Multi-sensor fusion fault diagnosis method of wind turbine bearing based on adaptive convergent viewable neural networks

Effective condition monitoring and fault diagnosis of rolling bearings, integral components of rotating machinery, are crucial for ensuring equipment reliability. However, existing diagnostic methods based on single signals perform poorly due to the detrimental effects of strong noise. Traditional deep learning approaches often neglect the interdependence between data samples when dealing with rolling bearing faults, thus constraining the accuracy and reliability of fault diagnosis. To tackle these challenges, this study introduces an intelligent diagnostic framework that integrates multi-source information at multiple levels, using acoustic and vibration signals (AVS) data and graph neural networks. Firstly, a data-level fusion method called Correlation Variance Contribution is proposed to effectively integrate vibration signals, addressing the issue of multi-source information integration.
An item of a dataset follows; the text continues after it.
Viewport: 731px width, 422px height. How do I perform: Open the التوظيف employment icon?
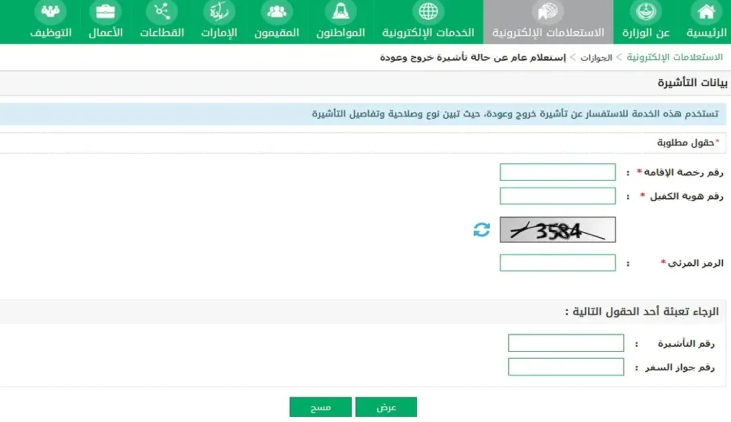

An Adaptive Convergent Viewable Graph (AcvGraph) is introduced to optimize the representation of original AVS data and fused vibration signals, improving the capturing of correlation relationships within the data and enhancing classification accuracy. Furthermore, an enhanced DiffPool method is utilized to downsample the graph-structured data, reducing feature dimensions while preserving crucial information. Finally, the framework combines and integrates feature vectors from diverse inputs to form global feature vectors, enabling the accurate classification of rolling bearing faults. Exhaustive experiments validate the effectiveness of the proposed framework in utilizing AVS data for detecting different types of faults. Additionally, rigorous comparisons with alternative intelligent diagnosis techniques substantiate the superiority and advancements of the proposed method.